Das Kulturfestival steht in diesem Jahr unter dem Motto "Sehnsucht", und die israelische Sängerin Esther Ofarim weiß mit ihrer Stimme diesem Wort tiefen Gehalt zu geben.

Ihr unvergessenes "Morning of My Life" aus dem Jahre 1967 stand zwar nicht auf dem Programm, dafür bot die Sängerin "eine Reise durch Jahrhunderte und Kontinente". Im Mittelpunkt standen jüdische Lieder, darum herum gab es Kompositionen von Leonard Cohen, Paul McCartney, Kurt Weill und Felix Mendelssohn-Bartholdy.

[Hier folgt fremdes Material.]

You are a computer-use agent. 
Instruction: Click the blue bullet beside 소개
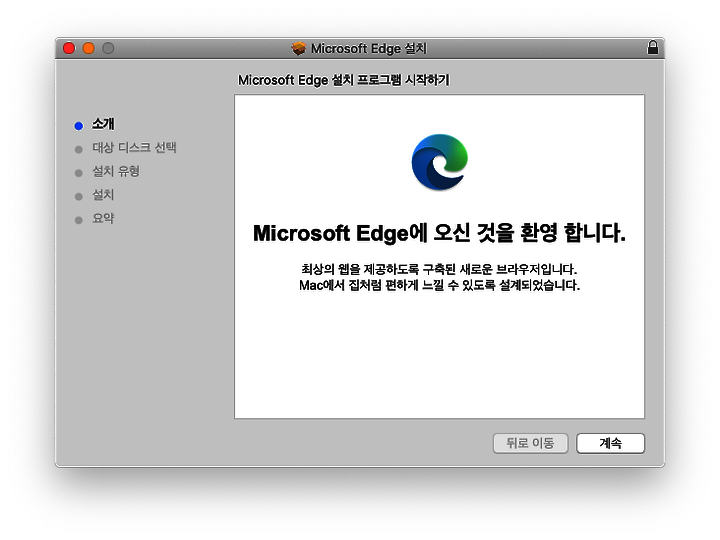[x=79, y=125]
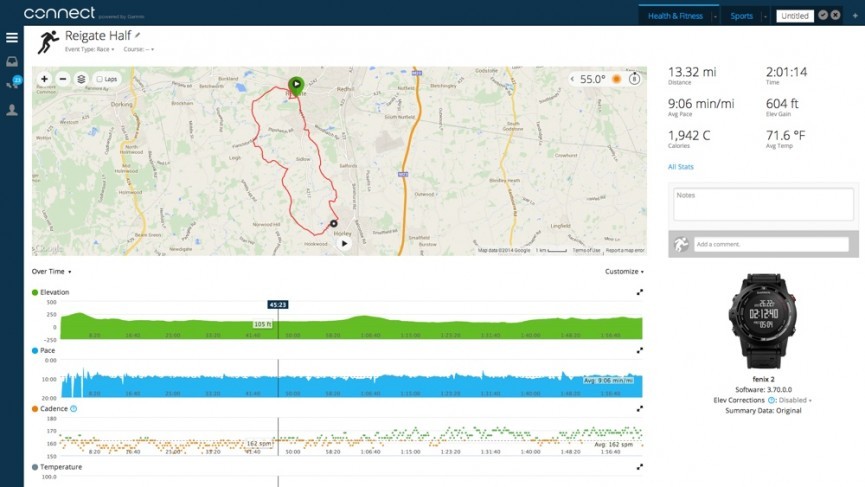
Task: Open the Course dropdown
Action: click(x=138, y=48)
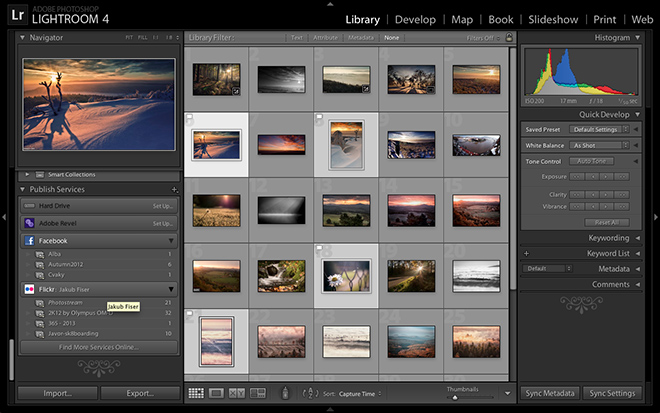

Begleitet von Flügel (Yoni Rechter) und Geige (Michail Paweletz) erlebte der Ofarim-Abend seinen Höhepunkt in der Interpretation des jüdischen Liedes "Ten li jad" - gib´ mir deine Hand. Einfühlsam, melancholisch, aber zugleich auch zuversichtlich und entschlossen klangen die Zeilen zum Publikum herüber. Verse gegen die Einsamkeit, gesungene Reime gegen die Angst. Die Stimme der heute 61jährigen Künstlerin hat über die Jahrzehnte hinweg nichts von ihrer Strahlkraft verloren. Noch immer trägt eine langer, nicht enden wollender Atem die Melodiebögen in empfindsamste Höhen. Musik sei für sie die höchste Form von Kunst, meint Esther Ofarim, und wer sie erlebt, der versteht auch, dass sie sagt: "Wenn man beim Singen nicht fliegen kann, ist das nicht singen."

So scheint die zierliche Person tatsächlich vom Bühnenboden abzuheben, frei und erfüllt im Raum zu schweben und dabei Liebes- und Wiegenlieder behutsam, behütend und beschwingt zu interpretieren.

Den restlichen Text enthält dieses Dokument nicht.